-- Task description --
Set down, word for word, every line of the material below from the one containing "Tap the map pin button" through the one containing "The height and width of the screenshot is (189, 423).", but none of its pictures.

-- Supplied material --
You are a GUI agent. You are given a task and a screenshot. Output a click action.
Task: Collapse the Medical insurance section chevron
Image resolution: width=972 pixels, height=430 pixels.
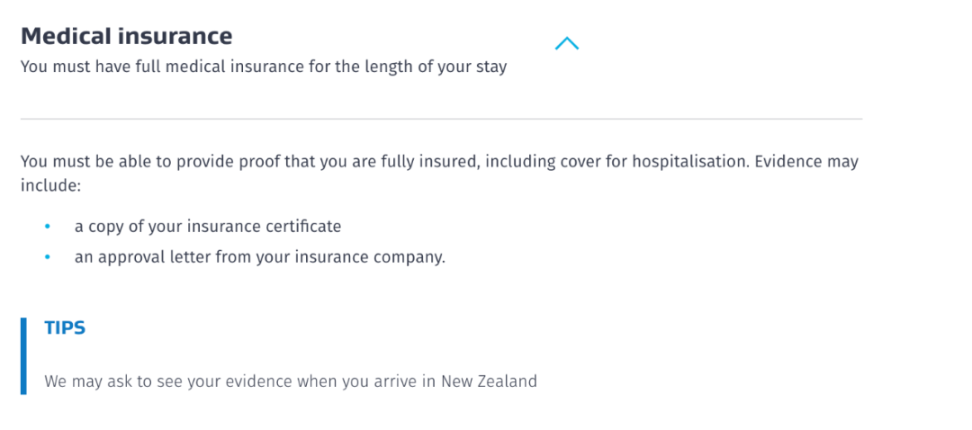click(567, 43)
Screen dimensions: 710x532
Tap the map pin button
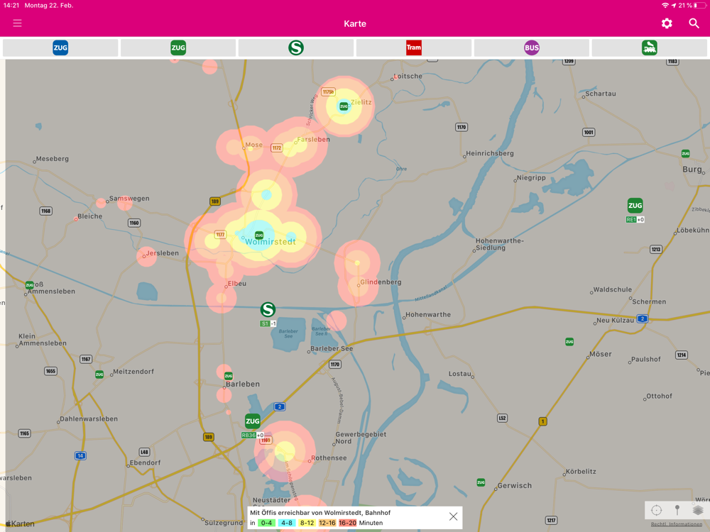pos(677,510)
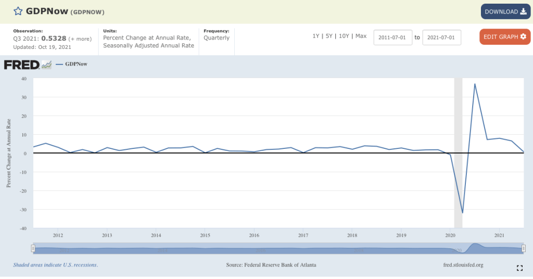Click the left range slider handle
533x279 pixels.
33,249
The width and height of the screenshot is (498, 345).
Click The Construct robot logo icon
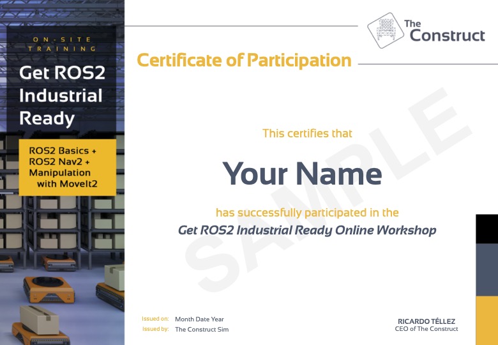386,29
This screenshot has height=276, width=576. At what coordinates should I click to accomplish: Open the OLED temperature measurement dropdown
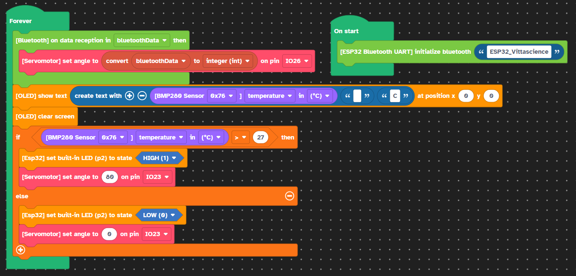click(270, 96)
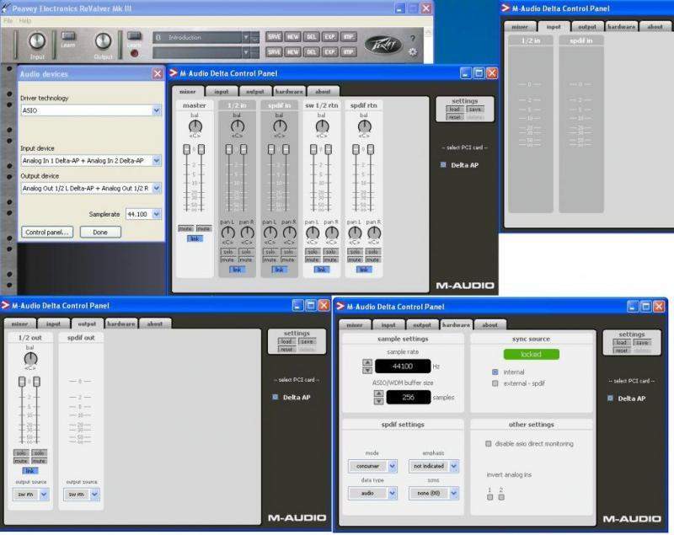Click top-row SAVE preset button in ReValver

coord(274,37)
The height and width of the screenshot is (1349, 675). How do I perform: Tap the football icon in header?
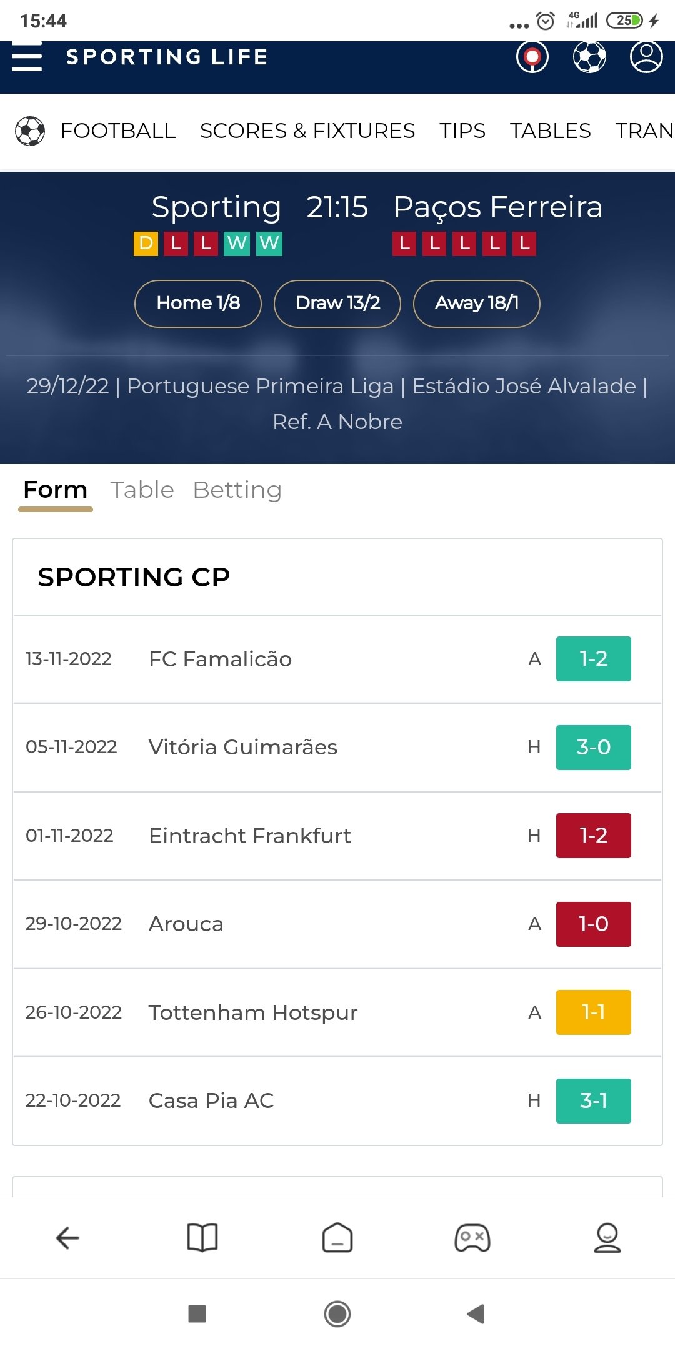click(589, 57)
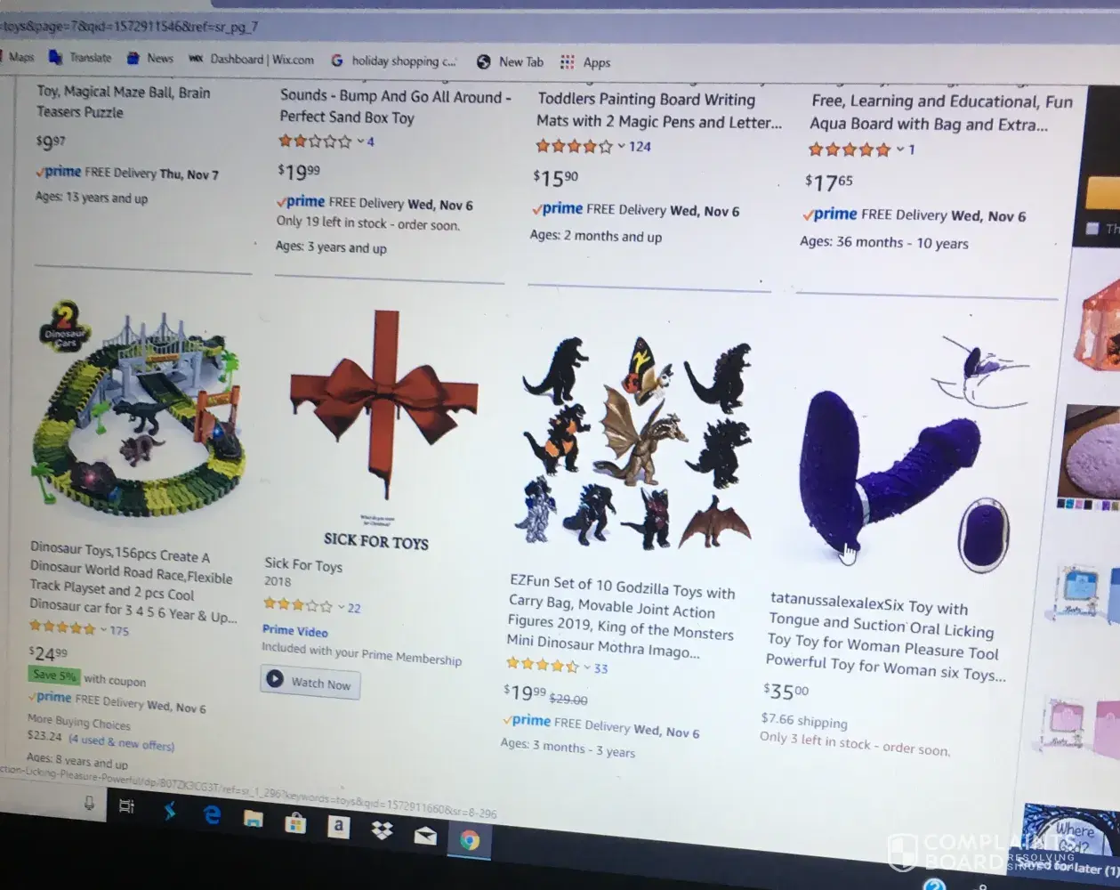Viewport: 1120px width, 890px height.
Task: Open the Apps grid bookmark icon
Action: (567, 61)
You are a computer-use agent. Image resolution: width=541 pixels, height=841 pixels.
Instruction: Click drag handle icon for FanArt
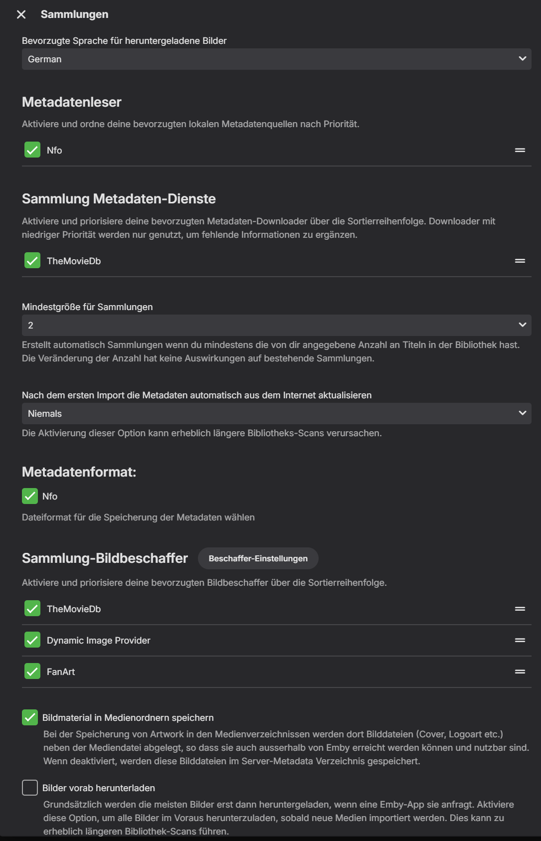coord(520,672)
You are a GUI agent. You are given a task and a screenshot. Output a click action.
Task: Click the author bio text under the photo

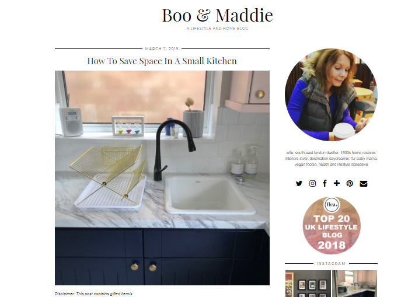click(331, 159)
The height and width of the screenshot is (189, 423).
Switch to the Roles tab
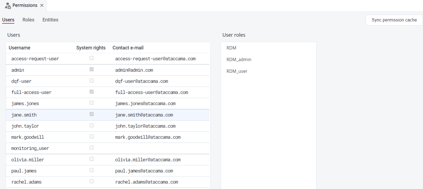point(28,20)
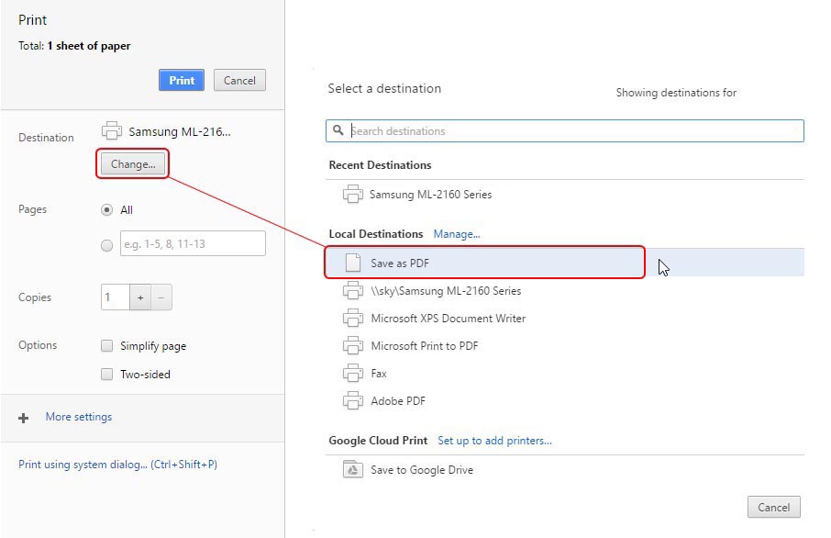831x538 pixels.
Task: Enable the Simplify page checkbox
Action: coord(107,347)
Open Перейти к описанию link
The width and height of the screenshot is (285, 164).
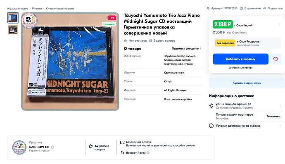point(186,49)
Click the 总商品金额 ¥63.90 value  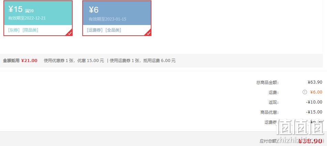[x=315, y=82]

-- Reply to the task --
Tap the map pin button
pos(677,510)
Click the left range slider handle
533x279 pixels.
33,249
The width and height of the screenshot is (498, 345).
Click The Construct robot logo icon
386,29
This screenshot has height=276, width=576. At what coordinates should I click to accomplish: Open the OLED temperature measurement dropdown
click(270, 96)
Click top-row SAVE preset button in ReValver

coord(274,37)
The height and width of the screenshot is (1349, 675). How do I perform: Tap the football icon in header?
click(589, 57)
Viewport: 1120px width, 890px height.
Task: Open the Apps grid bookmark icon
Action: (567, 61)
You are a computer-use agent. Image resolution: width=541 pixels, height=841 pixels.
Instruction: Click drag handle icon for FanArt
coord(520,672)
You are a GUI agent. You are given a task and a screenshot. Output a click action.
Task: Click the author bio text under the photo

click(331, 159)
The height and width of the screenshot is (189, 423).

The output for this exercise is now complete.